Wei Huacun (252–334), courtesy name Xianan (賢安), was the founder of the Shangqing sect of Daoism.

==Overview==
Wei was born in 252 in Jining, Shandong in the former county of Rencheng (任城). Her father, Wei Shu (魏舒), was a government official. From an early age she displayed a propensity for studying the works of Laozi and Zhuangzi, and practising Daoist methods of cultivation.

At the age of 24, she was married to Liu Wen (劉文) against her will by her parents and had two sons. After they grew up, she resumed her Daoist practices. At some point she became a libationer in the priesthood of the Celestial Masters sect of Daoism.

According to her Shangqing hagiographers, her devotion to Daoist cultivation so impressed a number of immortals that she received revelations from them: 31 volumes of Daoist scripture which would become the foundation of Shangqing Daoism. Among these was the Yellow Court Classic (黃庭經), which detailed a form of Daoist meditation involving the visualizations of deities within the adept's body, a practice that would become a defining feature of Shangqing. There is also a story about the immortal Wang Bo visiting Wei and bestowing the Great Cavern Scripture to her while teaching her that above the state of Jade Purity is the High Pure Realm (Shang Qing), which became the name of her school of practise after she began teaching.

Shangqing has sometimes been described as a "mystical" form of Daoism, emphasising the notion of the human body as a microcosm containing universal energies, which could be actualised by ecstatic union with deities. With the emphasis on meditation, there would be much less attention paid to physiological cultivation by ingesting herbs and drugs, which had been important in earlier forms of Daoism.

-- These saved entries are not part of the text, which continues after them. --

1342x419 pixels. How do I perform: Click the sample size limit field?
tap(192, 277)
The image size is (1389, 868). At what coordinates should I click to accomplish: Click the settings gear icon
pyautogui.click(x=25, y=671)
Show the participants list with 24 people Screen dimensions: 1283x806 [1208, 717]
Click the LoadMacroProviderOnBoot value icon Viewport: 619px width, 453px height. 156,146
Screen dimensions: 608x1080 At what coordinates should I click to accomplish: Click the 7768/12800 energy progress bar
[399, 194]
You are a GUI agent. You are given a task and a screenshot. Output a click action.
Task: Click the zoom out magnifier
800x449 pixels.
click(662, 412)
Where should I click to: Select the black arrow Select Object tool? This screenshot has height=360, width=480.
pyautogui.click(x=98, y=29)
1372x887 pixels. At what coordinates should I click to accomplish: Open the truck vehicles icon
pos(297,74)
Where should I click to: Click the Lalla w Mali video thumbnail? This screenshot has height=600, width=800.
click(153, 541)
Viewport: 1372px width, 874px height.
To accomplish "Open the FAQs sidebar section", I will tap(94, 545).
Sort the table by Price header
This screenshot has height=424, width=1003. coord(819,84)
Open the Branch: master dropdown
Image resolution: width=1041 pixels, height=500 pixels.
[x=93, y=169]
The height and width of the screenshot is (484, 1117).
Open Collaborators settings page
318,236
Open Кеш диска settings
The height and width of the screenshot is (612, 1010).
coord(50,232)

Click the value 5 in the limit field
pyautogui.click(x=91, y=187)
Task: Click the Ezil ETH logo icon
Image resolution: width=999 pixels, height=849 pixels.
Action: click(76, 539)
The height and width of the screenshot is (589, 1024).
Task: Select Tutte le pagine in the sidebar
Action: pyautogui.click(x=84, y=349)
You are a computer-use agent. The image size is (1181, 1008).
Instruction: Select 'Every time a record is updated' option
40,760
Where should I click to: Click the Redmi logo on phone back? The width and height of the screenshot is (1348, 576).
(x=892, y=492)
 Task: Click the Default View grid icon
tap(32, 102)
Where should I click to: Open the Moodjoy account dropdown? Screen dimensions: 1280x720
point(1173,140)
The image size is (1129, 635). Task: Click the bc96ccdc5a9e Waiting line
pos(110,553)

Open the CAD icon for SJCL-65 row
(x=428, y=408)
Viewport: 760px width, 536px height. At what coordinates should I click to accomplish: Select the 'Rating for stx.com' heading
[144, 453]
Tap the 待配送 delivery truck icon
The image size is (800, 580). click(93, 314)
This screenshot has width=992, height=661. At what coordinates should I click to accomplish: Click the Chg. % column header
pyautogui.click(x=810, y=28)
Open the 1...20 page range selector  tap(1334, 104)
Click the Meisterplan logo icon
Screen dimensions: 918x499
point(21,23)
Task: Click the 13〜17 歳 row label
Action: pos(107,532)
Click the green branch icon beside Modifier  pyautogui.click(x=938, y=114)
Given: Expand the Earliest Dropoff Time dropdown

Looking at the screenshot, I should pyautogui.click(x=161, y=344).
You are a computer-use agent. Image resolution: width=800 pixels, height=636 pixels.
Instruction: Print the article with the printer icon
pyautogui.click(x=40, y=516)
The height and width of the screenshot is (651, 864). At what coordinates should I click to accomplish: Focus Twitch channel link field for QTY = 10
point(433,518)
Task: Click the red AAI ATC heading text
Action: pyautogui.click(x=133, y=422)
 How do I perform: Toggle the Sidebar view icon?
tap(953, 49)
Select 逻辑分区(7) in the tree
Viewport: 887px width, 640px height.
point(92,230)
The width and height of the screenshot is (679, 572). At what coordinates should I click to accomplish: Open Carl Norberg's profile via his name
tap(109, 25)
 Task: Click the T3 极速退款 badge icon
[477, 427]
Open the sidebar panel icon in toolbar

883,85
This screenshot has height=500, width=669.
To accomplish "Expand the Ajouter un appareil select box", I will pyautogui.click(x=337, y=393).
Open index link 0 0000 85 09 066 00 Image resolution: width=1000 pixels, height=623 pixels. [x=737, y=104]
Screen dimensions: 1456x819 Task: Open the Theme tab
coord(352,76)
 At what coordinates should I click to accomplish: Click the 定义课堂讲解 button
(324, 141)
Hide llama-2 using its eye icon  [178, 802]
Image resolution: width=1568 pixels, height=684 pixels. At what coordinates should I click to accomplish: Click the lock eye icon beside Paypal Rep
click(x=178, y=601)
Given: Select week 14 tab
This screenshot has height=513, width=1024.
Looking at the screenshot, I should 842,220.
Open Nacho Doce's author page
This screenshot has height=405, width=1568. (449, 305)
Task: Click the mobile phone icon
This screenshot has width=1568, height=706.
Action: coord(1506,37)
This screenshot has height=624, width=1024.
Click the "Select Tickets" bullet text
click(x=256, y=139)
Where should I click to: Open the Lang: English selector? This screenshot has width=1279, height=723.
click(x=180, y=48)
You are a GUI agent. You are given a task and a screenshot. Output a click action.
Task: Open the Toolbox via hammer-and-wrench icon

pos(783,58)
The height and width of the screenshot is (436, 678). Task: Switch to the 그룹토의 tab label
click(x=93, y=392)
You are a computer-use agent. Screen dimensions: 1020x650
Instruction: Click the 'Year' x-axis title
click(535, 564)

When Wei's disciple Yang Xi (楊羲) formally founded the Shangqing school, 30 years after her death, Wei was acknowledged as the first Patriarch of Shangqing Daoism and, as an immortal, would be a source of continuing revelations. The sect was based on Mao Mountain (茅山), situated to the south of Nanjing, and thus became known as the Maoshan sect. From the 6th to the 10th century, Shangqing was the most prominent Daoist sect and gained favour among aristocrats of the Tang dynasty. The Shangqing scriptures were regarded as possessing a high literary quality that previous Daoist scriptures did not, and their vivid esoteric imagery was an inspiration to artists and poets.